THE DATA:
##########

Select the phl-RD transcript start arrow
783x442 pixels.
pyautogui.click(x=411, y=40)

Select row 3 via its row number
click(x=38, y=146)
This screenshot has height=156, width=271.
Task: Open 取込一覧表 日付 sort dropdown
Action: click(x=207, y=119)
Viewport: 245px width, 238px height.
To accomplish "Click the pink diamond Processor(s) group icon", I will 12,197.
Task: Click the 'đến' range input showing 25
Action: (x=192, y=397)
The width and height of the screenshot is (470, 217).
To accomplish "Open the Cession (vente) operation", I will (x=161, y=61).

##########

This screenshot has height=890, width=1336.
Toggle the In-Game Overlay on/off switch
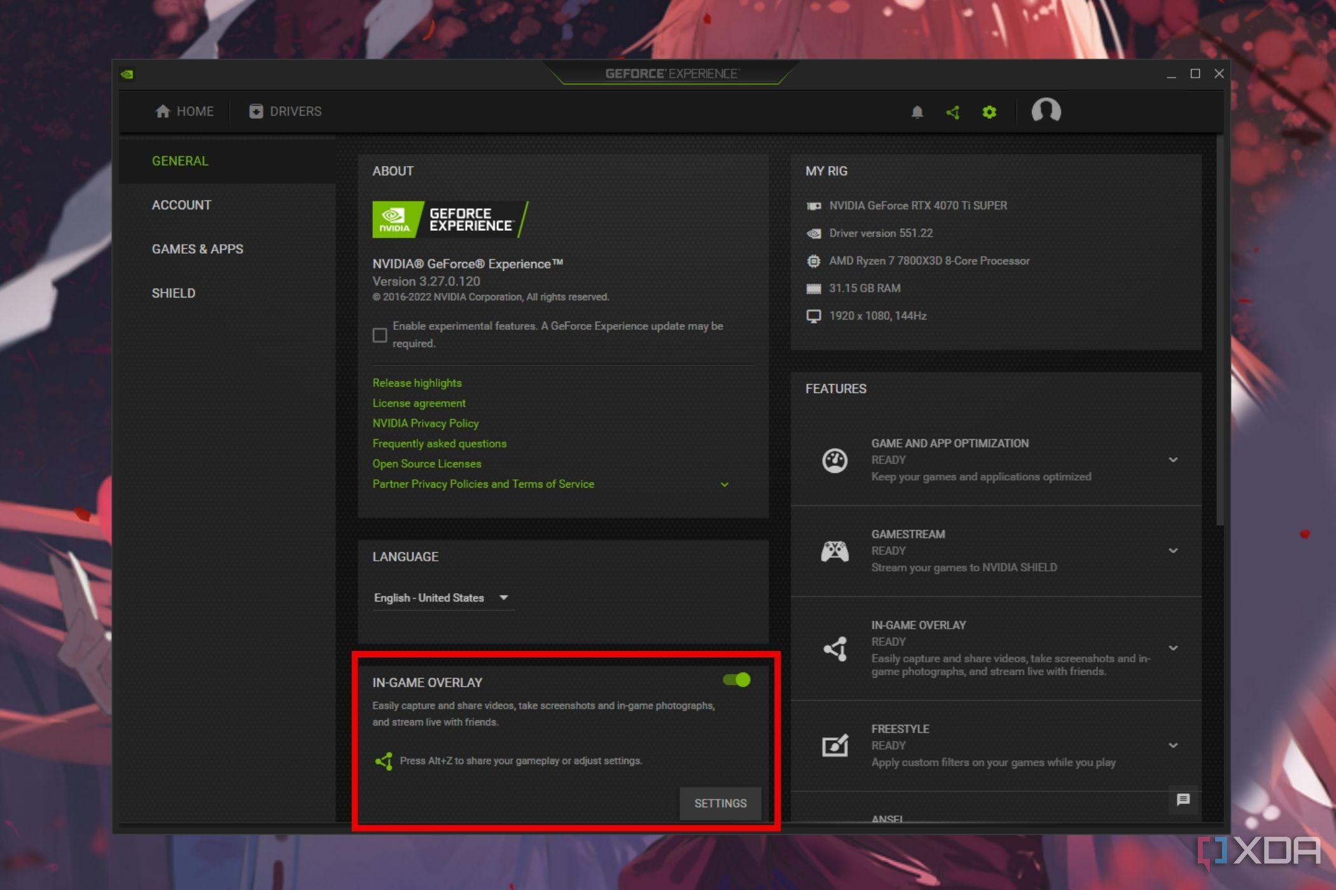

##########

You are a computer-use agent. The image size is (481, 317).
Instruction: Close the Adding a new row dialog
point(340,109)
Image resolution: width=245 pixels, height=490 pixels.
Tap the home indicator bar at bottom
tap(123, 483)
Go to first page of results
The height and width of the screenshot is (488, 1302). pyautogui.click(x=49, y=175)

##########

ABOUT THIS EXERCISE: Copy out precisely the lines from the line with "Select the phl-RD transcript start arrow" to the line with "Viewport: 245px width, 238px height." in the material above, including those two lines and omitting all the rest.

REPLY:
Select the phl-RD transcript start arrow
783x442 pixels.
pyautogui.click(x=411, y=40)

Select row 3 via its row number
click(x=38, y=146)
This screenshot has height=156, width=271.
Task: Open 取込一覧表 日付 sort dropdown
Action: click(x=207, y=119)
Viewport: 245px width, 238px height.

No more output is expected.